The broader economy risks a potential flight of foreign portfolio capital, therefore pressure on the rupee and more bad news on the stock market, warns T N Ninan.
Financial crises follow faithfully Ogden Nash's description of ketchup coming out of a bottle: 'First a little, then a lottle.'
Consider the financial collapse of 2008.
The action actually began two years earlier, when house prices in the US began to fall.
In early 2007, some of those who had lent for sub-prime housing began to file for bankruptcy.
In June that year, two big hedge funds failed on account of their exposure to the sub-prime market.
These were the early tremors. Then came the earthquake.
In January 2008, Countrywide (the biggest issuer of sub-prime securities) avoided bankruptcy only by being taken over by Bank of America.
Two months later, the investment bank Bear Stearns teetered on the edge of bankruptcy and was gobbled up for a song by JP Morgan Chase.
In September finally came the Lehman moment when the entire western financial system came close to collapse.
It had taken two years from start to finish.
In every systemic crisis, whether on the scale of 2008 or smaller (like the 'Tequila crisis', which started in Mexico and swept through Latin America in the early 1980s), there are the initial soothing noises from regulators and commentators: There won't be contagion.
This or that company or country is safe or immune. Except that eventually there is contagion more often than not.
In the initial phase of the Asian financial crisis of 1997-1998, for instance, Thailand and Malaysia went into convulsions, but Indonesia was said to be safe because it had low inflation, a trade surplus, and lots of dollar reserves.
In the end, though, Southeast Asia's biggest economy was the worst hit as the rupiah crashed from 2,400 to the dollar in June 1997 to 14,900 a year later -- a drop to one-sixth of its earlier value.
There were ethnic riots in the streets and the government fell.
What is happening in the US just now is playing true to Nash's description of ketchup.
It began slowly, with the central bank jacking up interest rates to battle inflation -- itself the result of extremely lax monetary policy earlier to help the economy battle the Covid fallout.
Lenders initially papered over their losses on the securities they held (the prices of existing bonds fall when interest rates climb).
Now, as in 2007, the weakest links in the chain have snapped: Silvergate, Silicon Valley Bank, and Signature, all three in little over a week.
Yet there are the inevitable soothing noises about contagion.
But another bank failure has just been averted by the big boys stepping in to provide liquidity to First Republic, and the Swiss authorities are trying to bail out scandal-ridden Credit Suisse, even as other regional banks in the US see their share prices nosedive.
Depositors have rushed to withdraw their money.
If, like Silicon Valley Bank, any bank is forced to meet depositor demands by selling securities held at cost price, they will have to book losses on sales done at the prevailing lower prices -- and also book similar losses on all securities so far held at cost price.

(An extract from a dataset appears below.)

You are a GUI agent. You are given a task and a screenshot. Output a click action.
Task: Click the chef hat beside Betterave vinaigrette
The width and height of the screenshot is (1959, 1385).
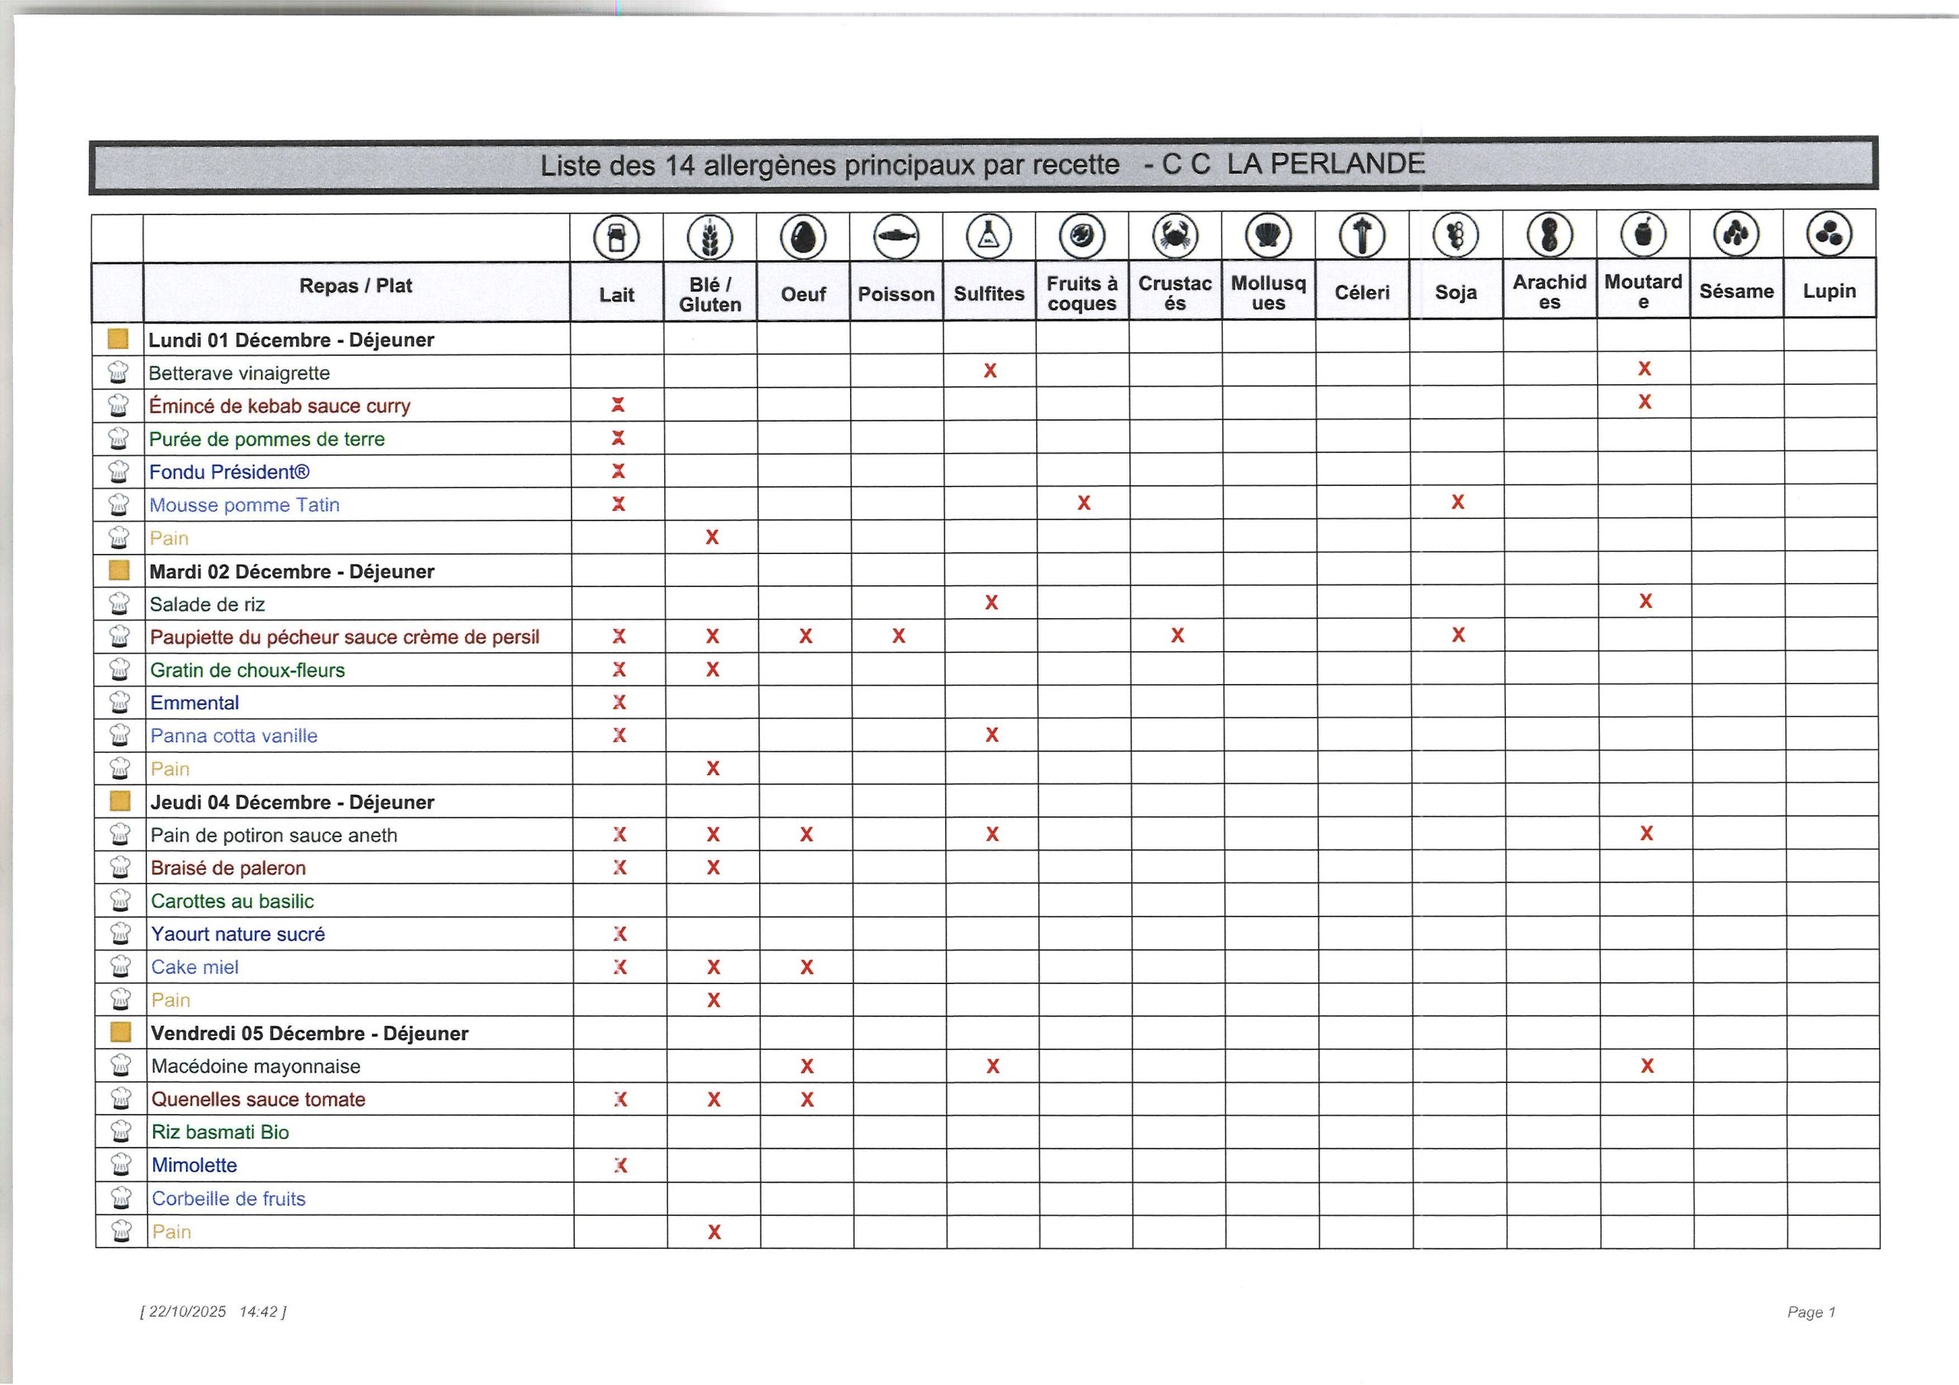(119, 373)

That could lead to a large-scale wiping out of bank capital.
As Robert Armstrong wrote in the Financial Times, 'We are in a general, if so far mild, banking panic...; More weird things seem likely to happen.'
The tremors so far may not lead to an earthquake -- if, say, Credit Suisse avoids a messy bankruptcy.
Besides, the Reserve Bank of India has been conservative and requires more than three-quarters of bank-held securities be marked to market.
That means losses get booked, not hidden, thereby avoiding a sudden wiping out of capital.
But the broader economy risks a potential flight of foreign portfolio capital, therefore pressure on the rupee and more bad news on the stock market.
A lower rupee would raise risks for companies with unhedged foreign borrowings.
The RBI may be forced therefore to shore up the currency by selling dollars from its reserves, and avoid further rate hikes.
We may end up with smaller reserves, higher inflation, and lower share prices.
Beyond that, India seems safe. But remember Indonesia and stay alert.